- 担当課題 -
インテルとパナソニックの医療向けモバイルパソコンに関する本文を、一字一句変えずに全文書き写してもらえますか？

- 本文 -
##############################

インテルとパナソニックは、医療現場における業務効率の向上を支援するヘルスケア向けモバイルパソコンの事業化において協力すると発表した。

パナソニックは、インテルの医療用のモバイル端末プラットフォーム「インテル モバイル・クリニカル・アシスタント」(MCA)を基盤にした、タブレット型モバイルパソコン「TOUGHBOOK CF-H1」を、来年3月を目処に商品化する。

CF-H1は、Atomプロセッサーを搭載し、落下などの衝撃にも耐えられる頑丈、長時間バッテリー駆動や持ち運びやすさを重視した軽量などの技術に加え、Wi-FiやBluetoothによる無線通信により、病室やナースステーションなど院内のさまざまな場所からデータにアクセスしたり、内蔵カメラによる患者の撮影やRFIDリーダーやバーコードリーダーによる薬剤や処方箋の管理などを行うことができるようになるという。

また両社は、東京都世田谷区の国立成育医療センターなどの医療機関の協力を得て、CF-H1の導入実験を開始。この実験を通じて、新しい医療IT利用モデルの構築に取り組み、CF-H1導入による医療スタッフ業務の効率化および信頼性の向上を計測し、医療IT環境に求められる要件を検証する計画だという。具体的には、無線LAN環境下におけるIP音声コミュニケーション、生体計測器とCF-H1のBluetoothを介した活用、CF-H1とナースコールを用いた看護支援システム、バーコードやRFIDを用いた認証の活用など。

パナソニックは、CF-H1を、欧州、米国、日本のそれぞれの市場で順次、発売する予定だ。

##############################

- 提供資料 -
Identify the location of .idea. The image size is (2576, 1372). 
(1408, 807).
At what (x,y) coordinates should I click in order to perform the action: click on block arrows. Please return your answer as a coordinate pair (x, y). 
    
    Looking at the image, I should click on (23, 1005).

##############################

- 解答 -
インテルとパナソニックは、医療現場における業務効率の向上を支援するヘルスケア向けモバイルパソコンの事業化において協力すると発表した。

パナソニックは、インテルの医療用のモバイル端末プラットフォーム「インテル モバイル・クリニカル・アシスタント」(MCA)を基盤にした、タブレット型モバイルパソコン「TOUGHBOOK CF-H1」を、来年3月を目処に商品化する。

CF-H1は、Atomプロセッサーを搭載し、落下などの衝撃にも耐えられる頑丈、長時間バッテリー駆動や持ち運びやすさを重視した軽量などの技術に加え、Wi-FiやBluetoothによる無線通信により、病室やナースステーションなど院内のさまざまな場所からデータにアクセスしたり、内蔵カメラによる患者の撮影やRFIDリーダーやバーコードリーダーによる薬剤や処方箋の管理などを行うことができるようになるという。

また両社は、東京都世田谷区の国立成育医療センターなどの医療機関の協力を得て、CF-H1の導入実験を開始。この実験を通じて、新しい医療IT利用モデルの構築に取り組み、CF-H1導入による医療スタッフ業務の効率化および信頼性の向上を計測し、医療IT環境に求められる要件を検証する計画だという。具体的には、無線LAN環境下におけるIP音声コミュニケーション、生体計測器とCF-H1のBluetoothを介した活用、CF-H1とナースコールを用いた看護支援システム、バーコードやRFIDを用いた認証の活用など。

パナソニックは、CF-H1を、欧州、米国、日本のそれぞれの市場で順次、発売する予定だ。